But with gaming yea you have quite a few more options available if you want an external GPU. Geforce Now is reasonable for cloud gaming I think. Especially if you have something extremely weak.
I've never looked into eGPU for gaming, but I agree it's a reasonable compromise for certain situations.

With respect to the original topic of whether we need constantly faster PCIE, so much that' it's exceeding fast I/O, I mentioned my program indeed runs into a PCIE bottleneck. Something I discovered when I sent it over to DF to trial, the codecs they run can only be decoded CPU side, but the work I need done is GPU side, so there's a lot of PCIE transferring going back and forth and this is separate but tangential discussion from I/O speeds in games.

I think there's definitely some benefit to be had by constantly moving up the PCIE bus speed even if I/O doesn't need to follow suit necessarily. There are definitely other possible benefits in reducing the bottleneck between CPU and GPU.
 
https://gamingbolt.com/ps5s-ssd-is-...roke-martha-is-dead-levels-during-development
GamingBolt interviewed LKA’s Tommaso Bonanni on how the team took advantage of the PS5 SSD’s 5.5 GB/s Raw Read Bandwidth and 9-9 GB/s Compressed Bandwidth, and how it compared to the Xbox Series X.

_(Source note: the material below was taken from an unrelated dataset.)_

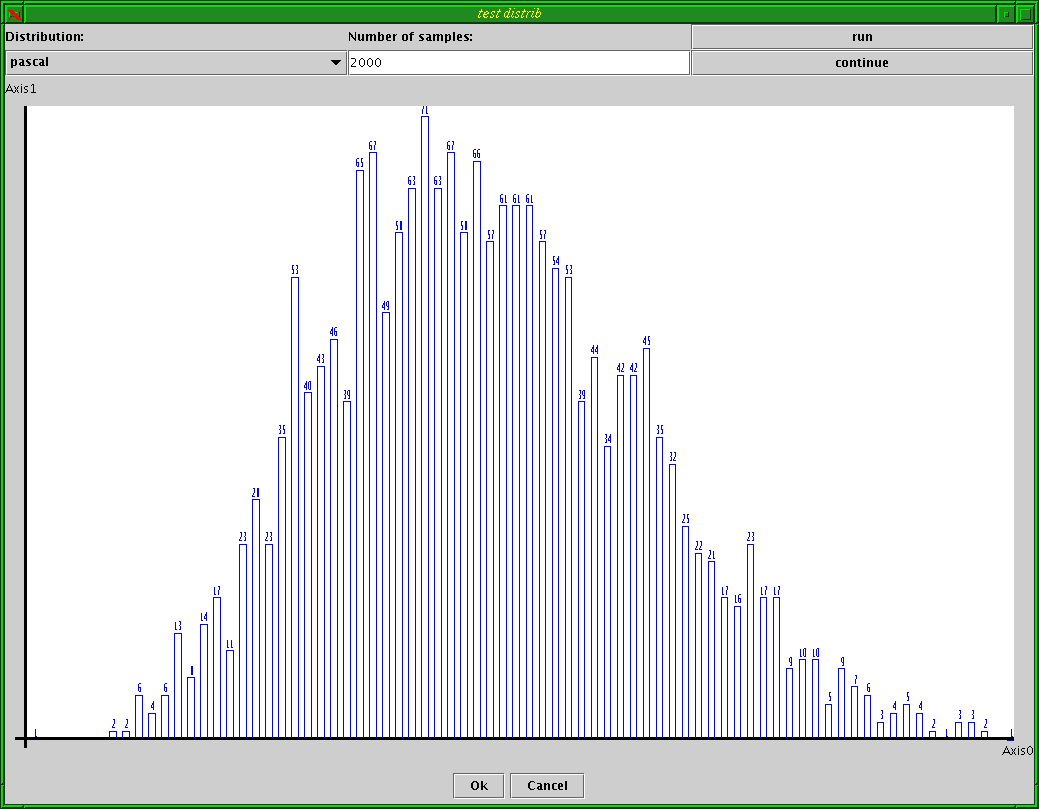Click the minimize icon on the title bar
Viewport: 1039px width, 809px height.
point(1004,14)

Bonanni said, “We are all amazed by the performance of the PS5 SSD, which in itself is a technical gem. However, the element that really makes the difference here is the PS5’s data reading and writing system, which is extremely efficient. Even on some occasions we have found the fact that PS5 loads some scenes too quickly compared to other consoles and PCs, literally broke the loading of the levels because it was totally unexpected, so we had to get our hands on the code to counterbalance this excessive loading speed.”
 
Something like Forbidden West will be a really interesting comparison point given that it's likely designed to take full advantage of the PS5's IO system, but is also likely to get a PC port. Possibly even a DirectStorage enabled one if it ever comes out.
That the question if crossgen game fully utilize io system
 
Something like Forbidden West will be a really interesting comparison point given that it's likely designed to take full advantage of the PS5's IO system, but is also likely to get a PC port. Possibly even a DirectStorage enabled one if it ever comes out.
How could it? It's a PS4 game designed to run on HDD. Few games properly use the PS5 I/O. I'd say there is Ratchet and Demon's souls.
 
How could it? It's a PS4 game designed to run on HDD. Few games properly use the PS5 I/O. I'd say there is Ratchet and Demon's souls.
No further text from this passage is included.